Side A: Randolph Settlement
In 1833, John Randolph from Roanoke, Virginia, died leaving three wills that requested that all of his slaves be set free and that land be purchased for them. Although contested for thirteen years by his family, the slaves were freed and the executor of the wills, Randolph's cousin Judge William Leigh purchased about 2,000 acres of farm land in Mercer County, Ohio. Traveling by wagon train, the freed slaves, 383 in all, reached their destination in 1846, but were forced to turn back by earlier established white settlers. They turned around and ended up north of Piqua where they purchased land and developed the Village of Rossville. Later some moved on to other places in Miami County and well as Shelby County. In Rossville, they established an African Baptist Church in 1869, cemetery in 1866, and public black school in 1872.
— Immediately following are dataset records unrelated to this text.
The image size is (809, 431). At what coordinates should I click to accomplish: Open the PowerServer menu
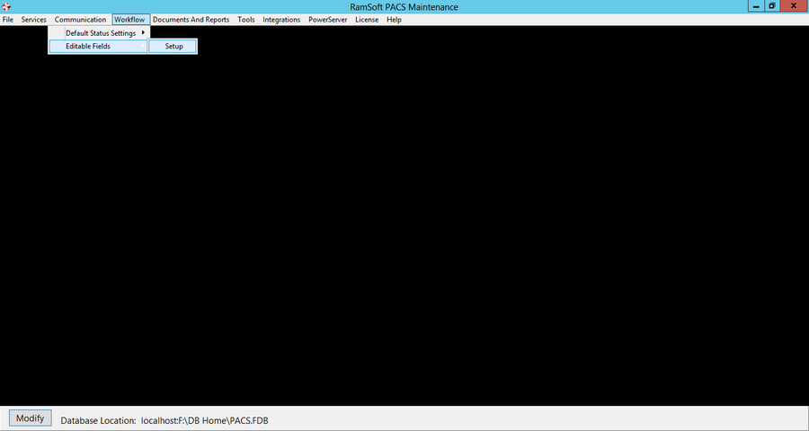(x=327, y=20)
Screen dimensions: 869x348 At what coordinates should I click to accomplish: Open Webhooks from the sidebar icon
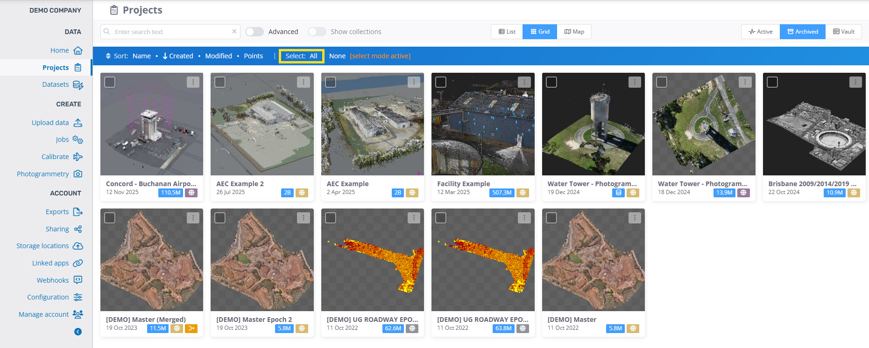click(x=78, y=280)
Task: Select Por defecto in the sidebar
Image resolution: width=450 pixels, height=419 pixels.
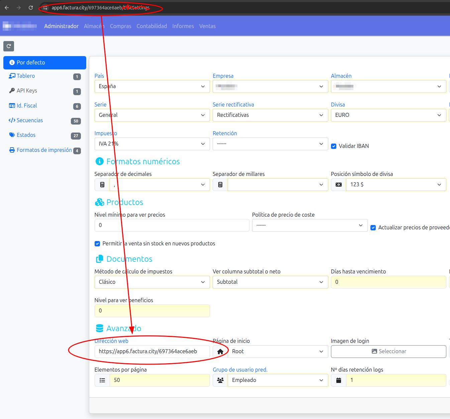Action: 31,62
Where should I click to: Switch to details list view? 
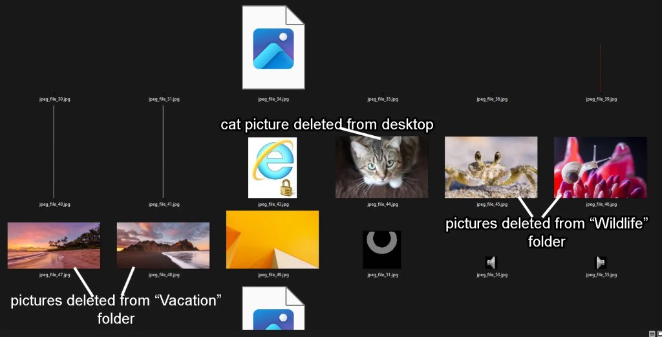[x=652, y=333]
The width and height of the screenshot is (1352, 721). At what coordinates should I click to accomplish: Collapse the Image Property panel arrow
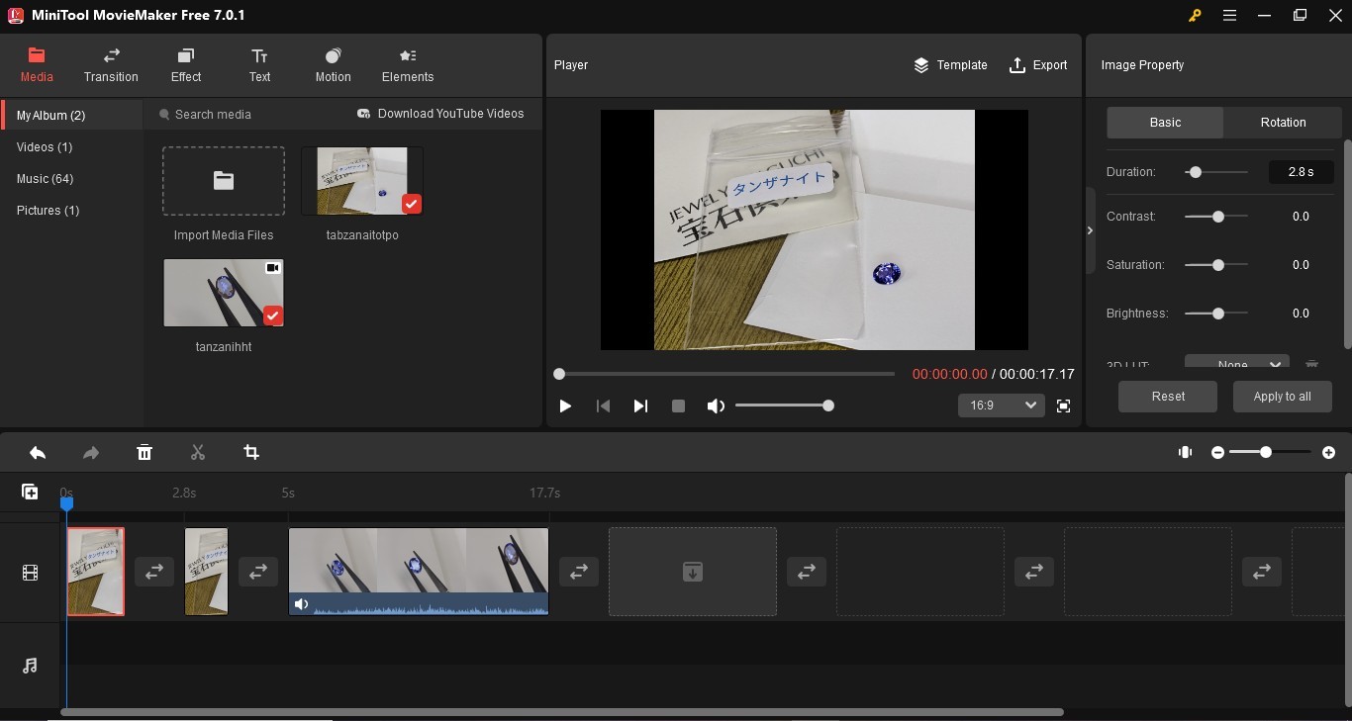point(1090,230)
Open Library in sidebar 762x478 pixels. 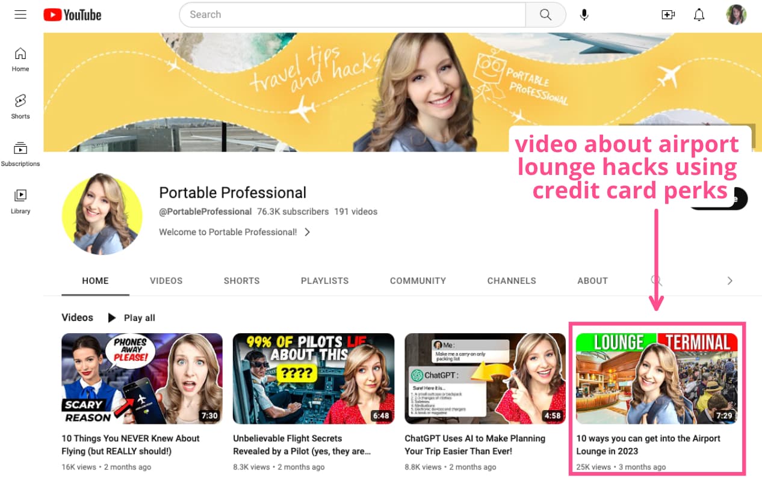pos(20,201)
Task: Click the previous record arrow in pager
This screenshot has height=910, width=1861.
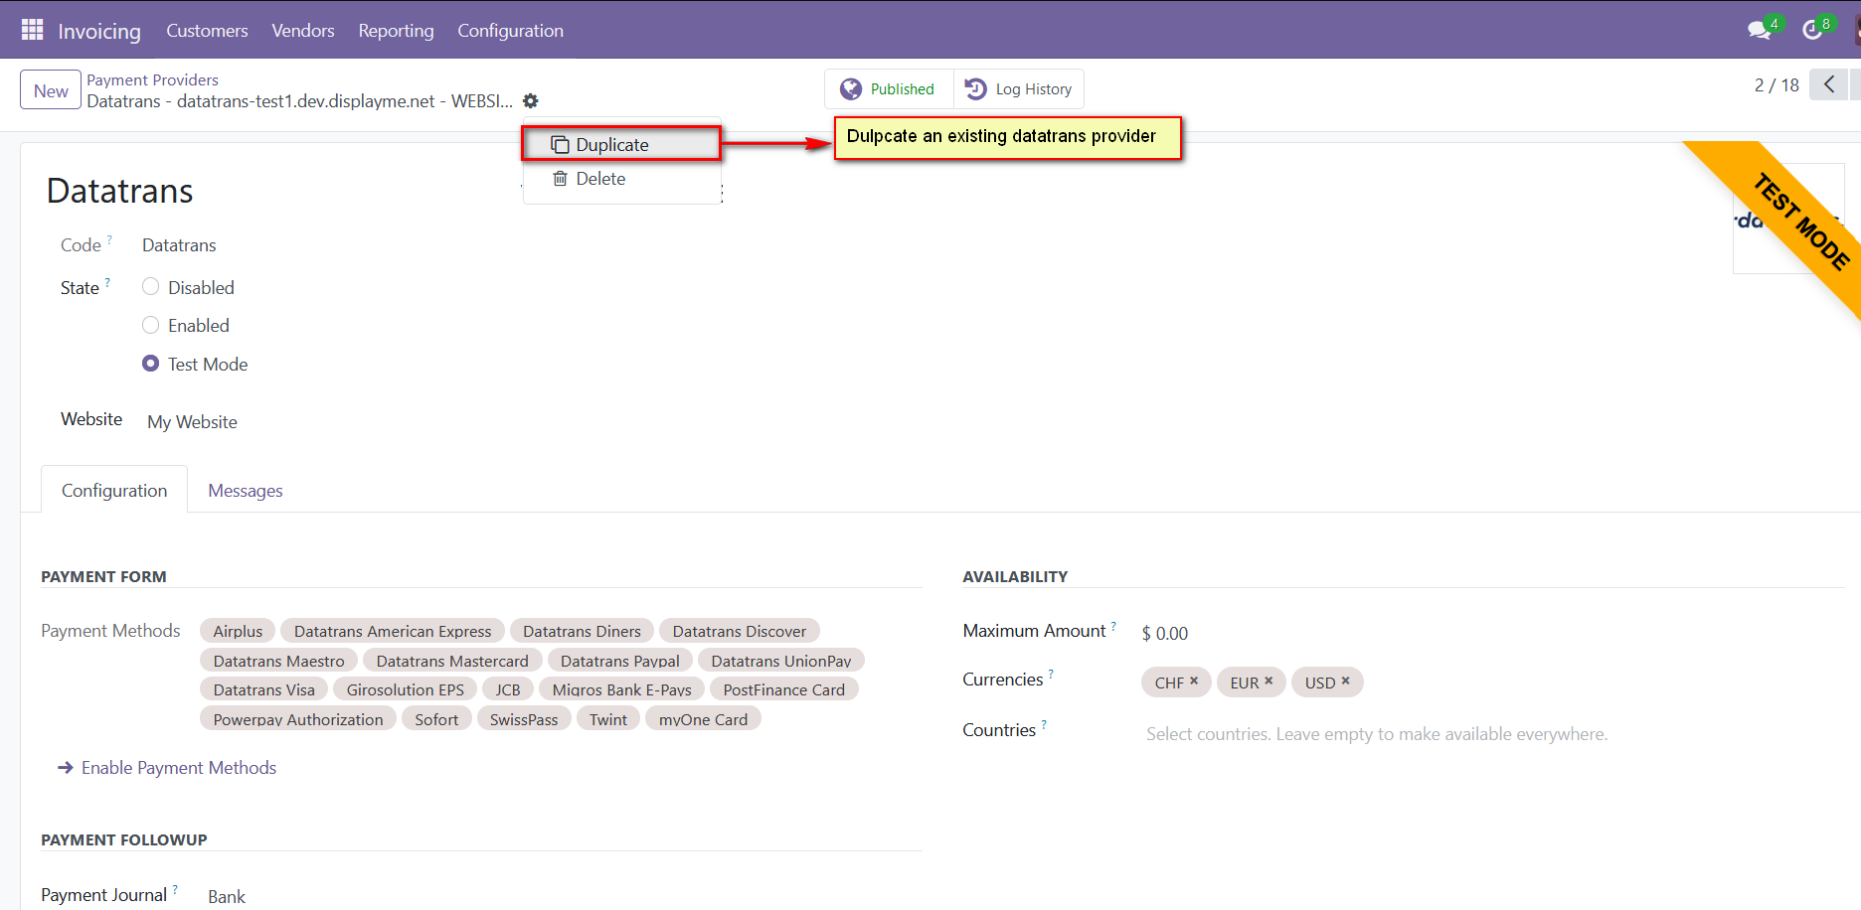Action: (1829, 84)
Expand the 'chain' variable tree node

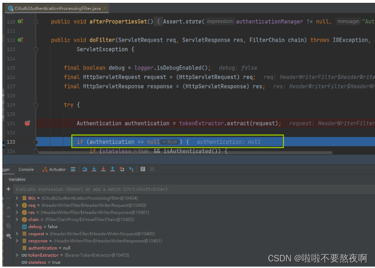(17, 220)
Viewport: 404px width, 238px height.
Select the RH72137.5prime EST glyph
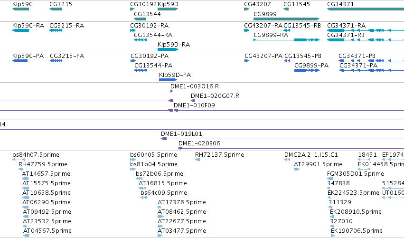[x=197, y=160]
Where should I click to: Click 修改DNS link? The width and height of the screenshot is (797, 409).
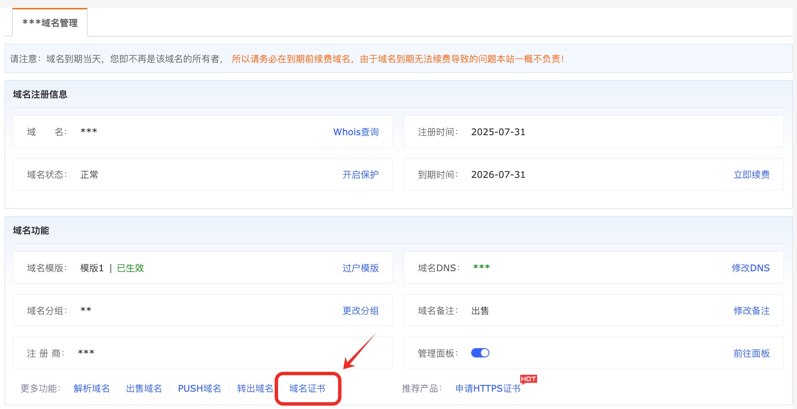click(751, 268)
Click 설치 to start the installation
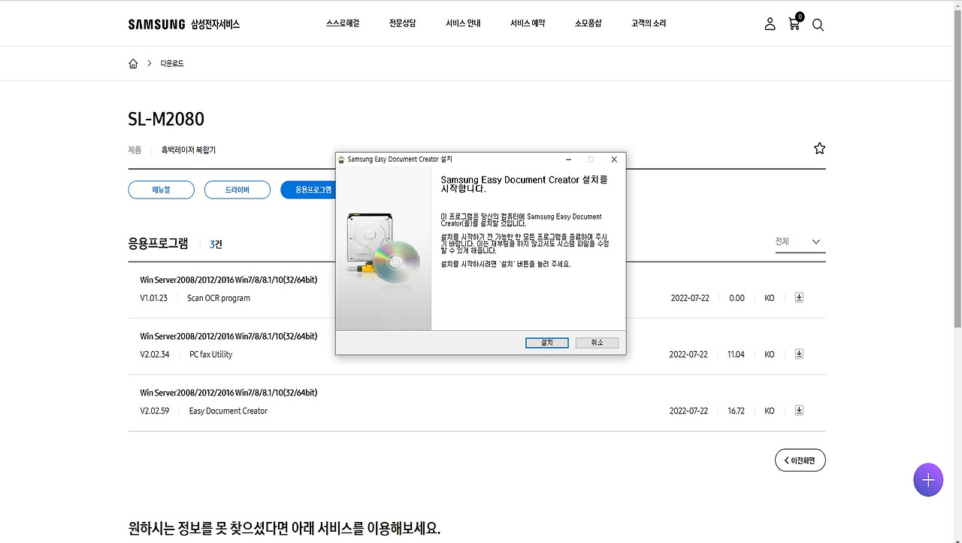The height and width of the screenshot is (543, 962). pyautogui.click(x=546, y=342)
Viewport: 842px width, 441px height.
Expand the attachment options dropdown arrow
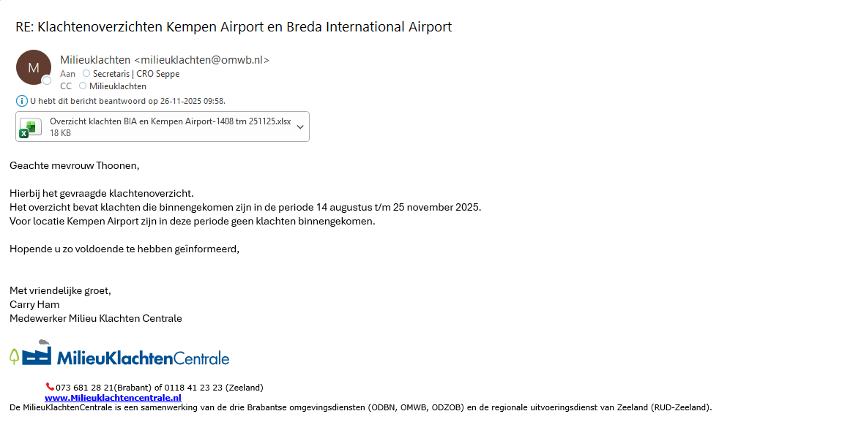click(300, 127)
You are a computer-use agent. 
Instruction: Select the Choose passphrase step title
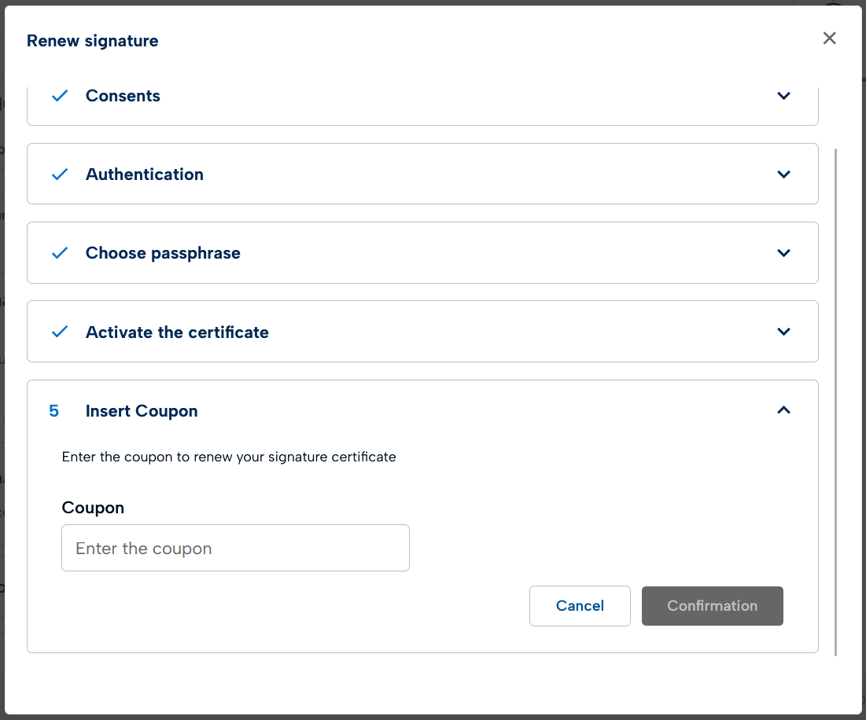[x=163, y=253]
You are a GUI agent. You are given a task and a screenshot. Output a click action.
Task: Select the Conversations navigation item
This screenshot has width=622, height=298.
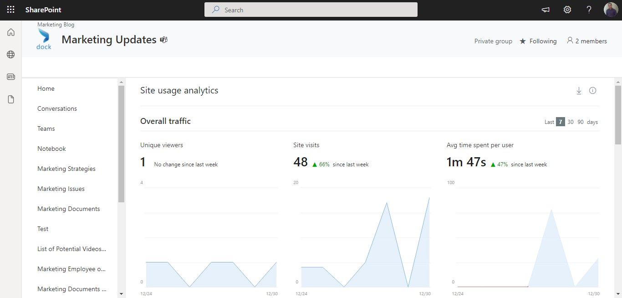click(57, 108)

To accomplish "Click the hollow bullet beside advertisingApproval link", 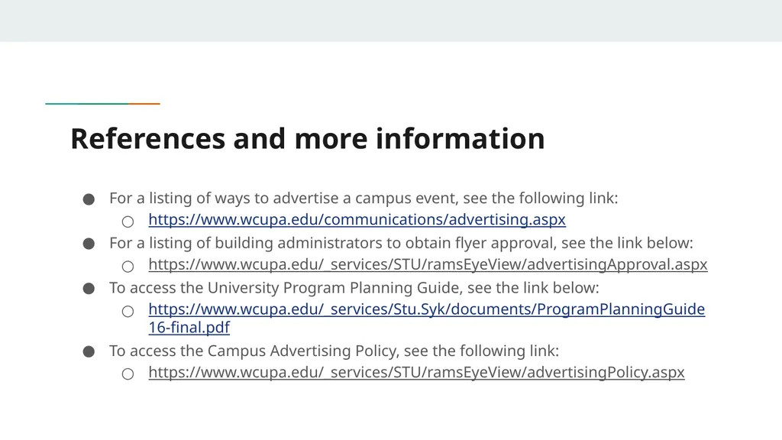I will point(128,267).
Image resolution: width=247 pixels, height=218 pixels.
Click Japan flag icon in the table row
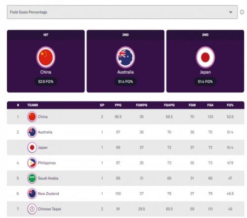(x=32, y=148)
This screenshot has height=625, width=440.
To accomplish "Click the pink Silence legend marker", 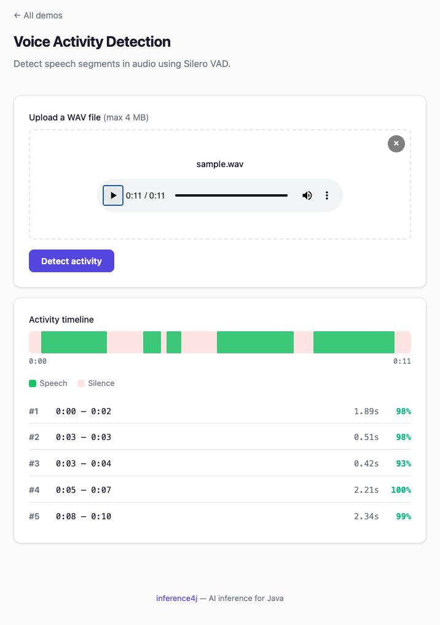I will coord(80,383).
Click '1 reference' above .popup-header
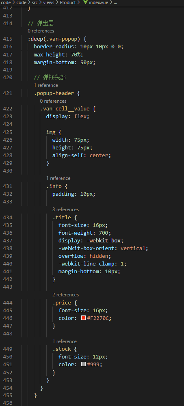184x406 pixels. (46, 85)
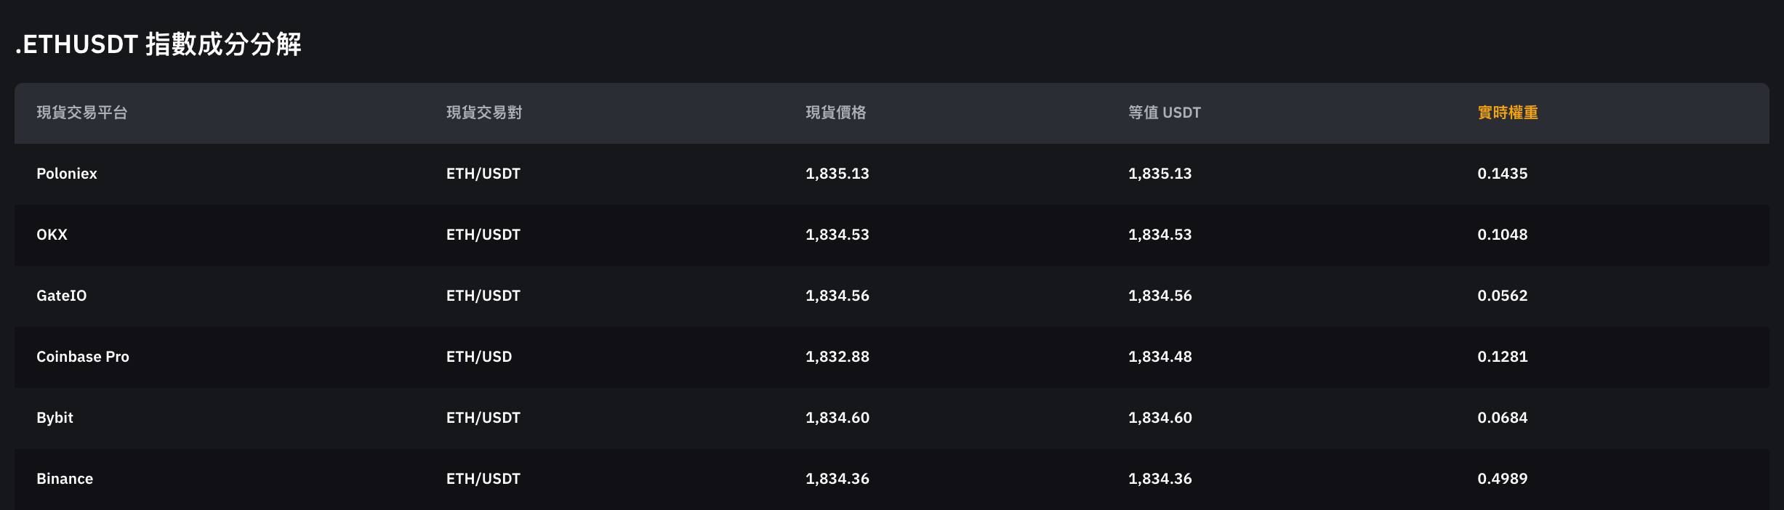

Side B: Jackson Cemetery (African)
Members from the following families are buried in Jackson Cemetery: Anderson, Armstrong, Bally, Basil, Blackburn, Bray, Brown, Butler, Cain, Clark, Clay, Coles, Crowder, Dalany, Fowlis, Giles, Gillard, Gillem, Governor, Hill, Huggard, Hughs, Hunt, Johnson, Jones, Kendall, Langdon, Lee, Mitchell, Musco, Nickens, Parsley, Parson, Randolph, Reese, Rial, Roberts, Rocco, Shipp, Smith, Taylor, Tibbs, Truss, Vicks, White, Williams, and Wilson. The following Civil War veterans are interred here: Peer M. Bray, John Cain, Henry Clay, Johnson Crowder, William Kendall, H. Parsley, John Taylor, Sidney Vicks, and Phillip White.